» Instructions for the task:
Resume the blog post on camera-mounted digital recorders and write its next part, starting after its final sentence.
----- Text for analysis
In part one of this blog we looked at the benefits of using a camera-mounted digital recorder. Now let’s look in a little bit more detail at some of the different products currently available on the market.
For ease of consumption, I’ve divided them up into price brackets.
Above £15,000 / $23,500
In this section we’re talking about the likes of S.two’s ‘OB-1’ and Codex’s on-board recorder duo, the ‘S’ and the ‘M’. All three record to expensive, proprietary (but removable) solid-state memory. Ideal for high-end cinematography, they can capture ARRIRAW and uncompressed HD (or wavelet encoded JPEGs) plus audio and, in Codex’s case, metadata. All three are at least 10-bit 4:4:4 and all attach to a camera via a mounting plate.
Codex’s M is for bigger digital cinema shooters like the Sony F35 and Arri Alexa and, as such, can deal in 4K Canon RAW from the new EOS C500 camera as well as ARRIRAW. The S is designed for smaller HD-SDI cameras such as the Sony F3 and the Canon C300 and has a dual channel option for either high-speed recording or stereo 3D from two cameras.
----------
----- Provided data
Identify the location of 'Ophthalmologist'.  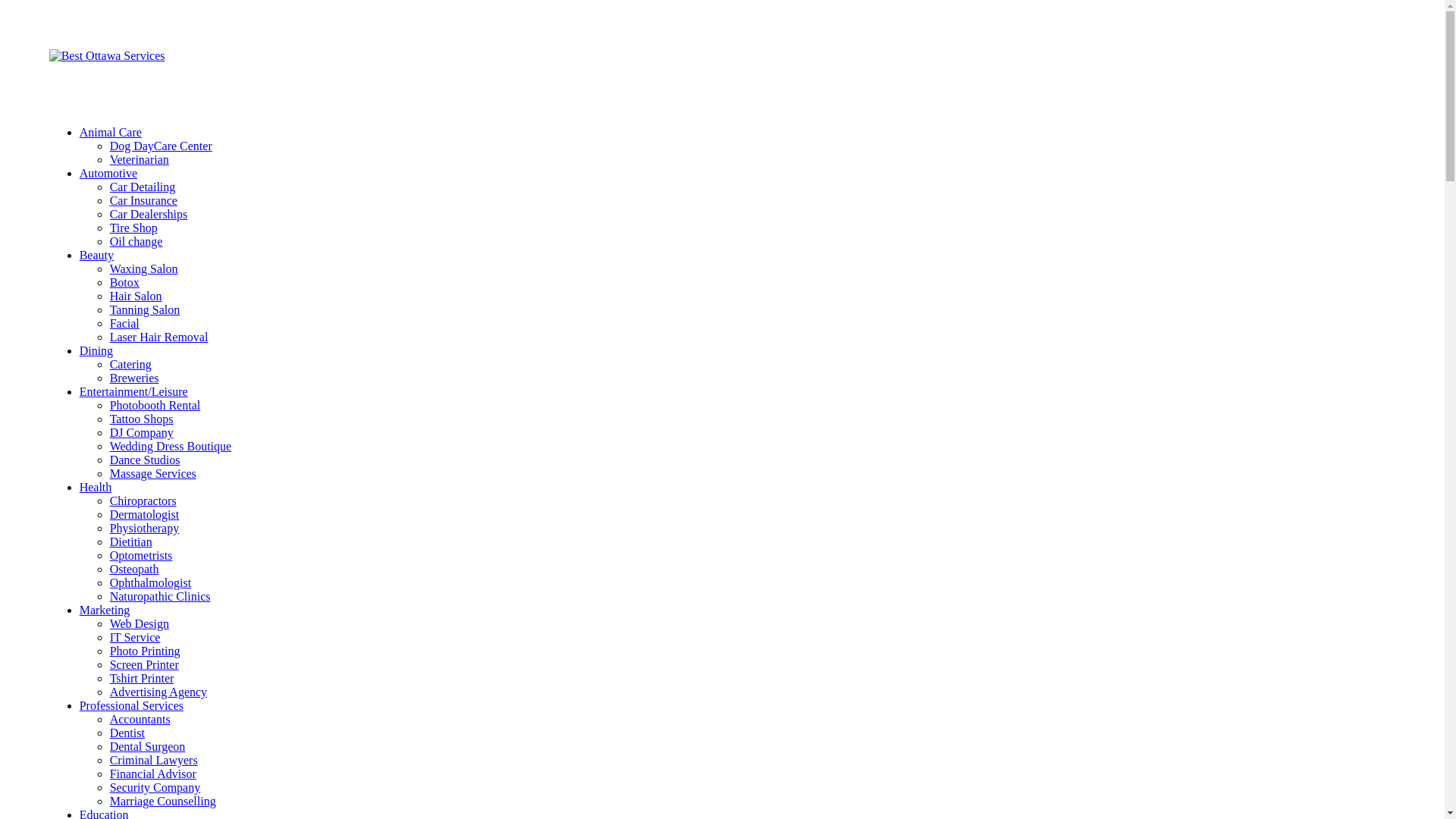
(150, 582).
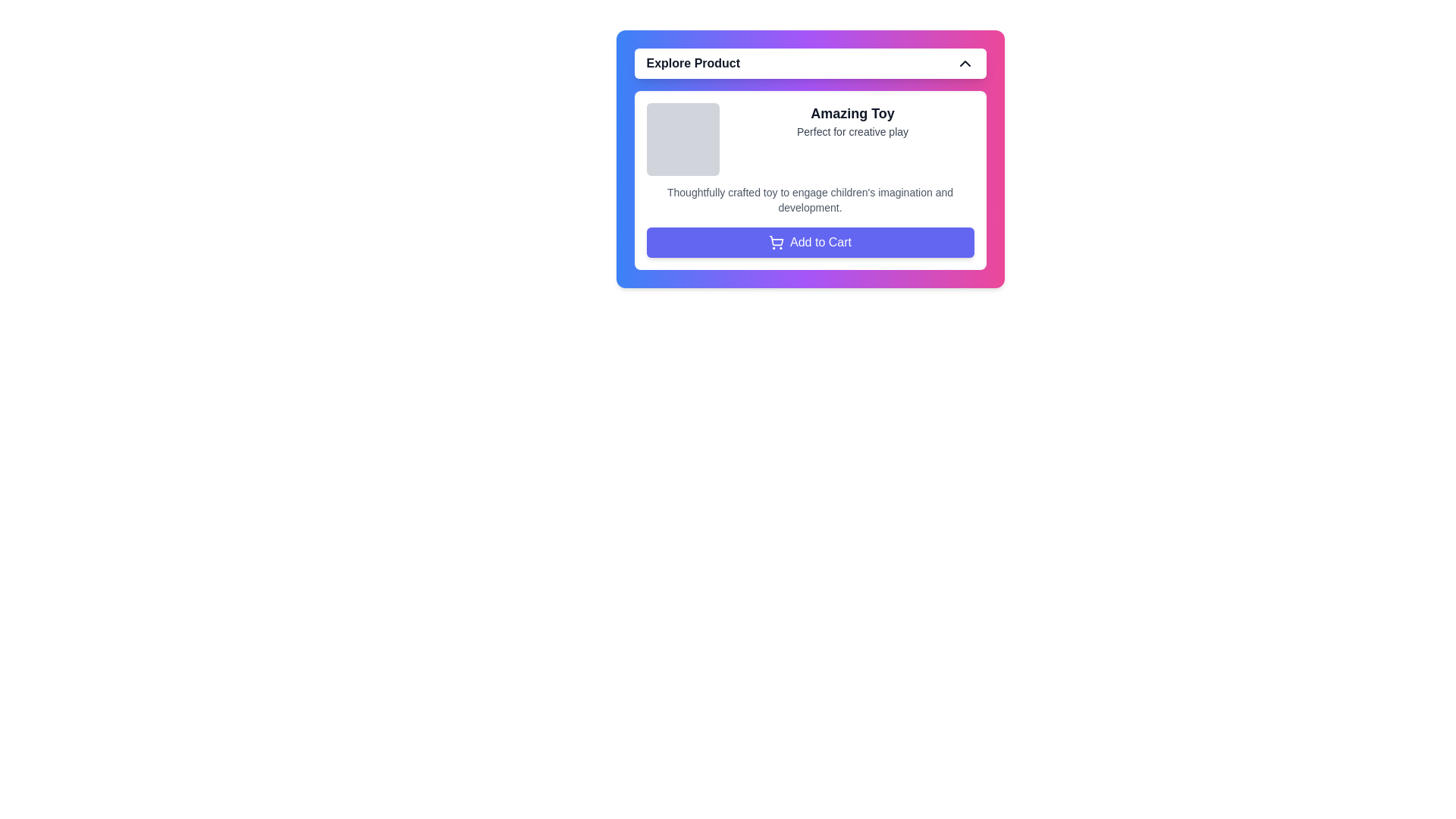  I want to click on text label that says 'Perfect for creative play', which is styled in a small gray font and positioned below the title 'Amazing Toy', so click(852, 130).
----------
» The answer:
For around the same price the S.two OB-1 has a removable FlashMag that can store 36 minutes of uncompressed DPX file storage. Again, it works with top-end shooters from the likes of Arri and is fully certified for uncompressed ARRIRAW recording up to 3K.
Despite their price and size, neither the OB-1 nor its Codex peers have a display for playback or monitoring.
Below £10,000 / $15,700
There is a big price drop to the next set of recorders but we’re not talking low-end here by any means. For less than £10k you get a device capable of 4:4:4 colour recording and, as such, these are still for digital cinematography applications.
The names to focus on here are Convergent Design’s Gemini 4:4:4 and the Cinedeck EX. Both support various different codecs, record to solid-state drives and mount on the camera via at least a 1/4”-20 threaded steel stud.
Weighing in at 4lbs to the Gemini’s 1lb, the EX is much the heavier of the two devices but both have monitor/playback screens, so the trade off for that extra weight is that the EX has a bigger and better one (7” diagonally and 1024x600 pixels).
The EX is capable of recording uncompressed HD, DNxHD, CineForm and ProRes and does so to a single 2.5” SSD, while the Gemini plumps for uncompressed DPX and two slightly smaller drives (1.8” apiece). The latter has also recently been certified for ARRIRAW recording (via an upgrade).
Around £2,000 / $3,100
Now we’re getting to the kind of price bracket that achieves mass-market adoption. For around the £2,000 mark there are a whole host of recorders that will improve the image quality of your non-broadcast HD camera so that it can produce broadcaster acceptable HD pictures by upping bitrates to at least 50Mbs and colour space recording to 4:2:2.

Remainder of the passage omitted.